Adaptation de" Les fabuleuses aventures d'un Indien malchanceux qui devient milliardaire" de Vikas Swarup.

Golden Globes 2009 : Meilleur film dramatique - du Meilleur réalisateur- - du Meilleur scénario -Meilleure bande originale -
Synopsis
Le récit pittoresque de Jamal Malik, une jeune homme de 18 ans illettré et issu des bidonvilles de Mumbai qui s'apprête à gagner une somme d'argent importante au jeu télévisé « Qui veut gagner des millions ? ». Alors que la partie est arrêtée pour reprendre le lendemain, il est arrêté par la police alors que les producteurs le soupçonnent de tricherie. Mais Jamal ne souhaite qu'une chose : retrouver la femme qu'il aime, égarée dans Mumbai, et fidèle spectatrice de l'émission.
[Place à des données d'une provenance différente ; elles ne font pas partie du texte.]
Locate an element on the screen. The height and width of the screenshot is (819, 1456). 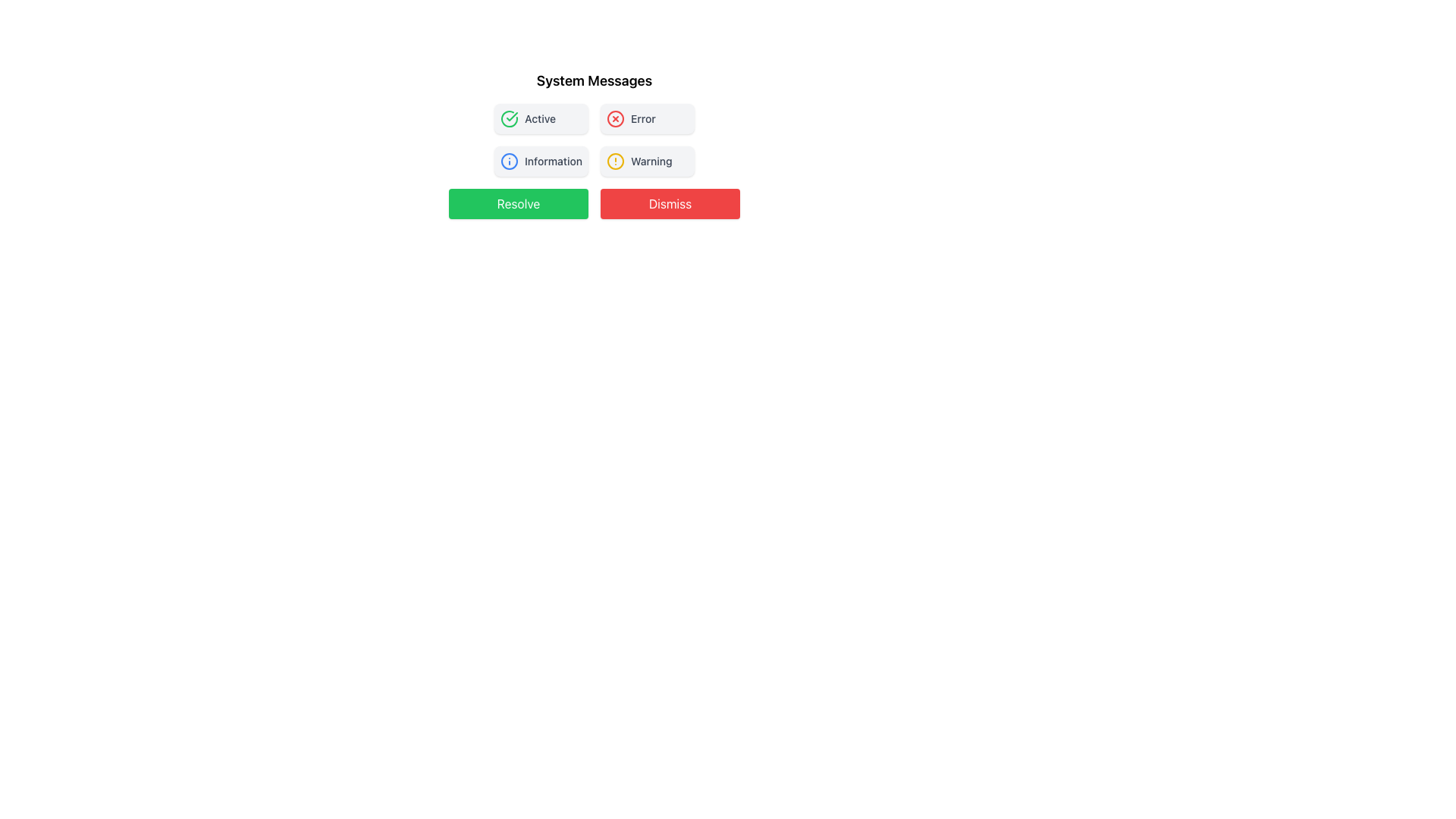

Il va raconter son histoire, celle de son frère, de leurs aventures sur la route, de leurs problèmes avec un gang local et de Lakita, la fille dont il est amoureux. Chaque chapitre de sa vie révèle la clé de ses bonnes réponses au jeu. Le jour se lève. L'inspecteur de police et 60 millions de téléspectateurs vont découvrir la fin de l'histoire et peut-être la réponse à la dernière question...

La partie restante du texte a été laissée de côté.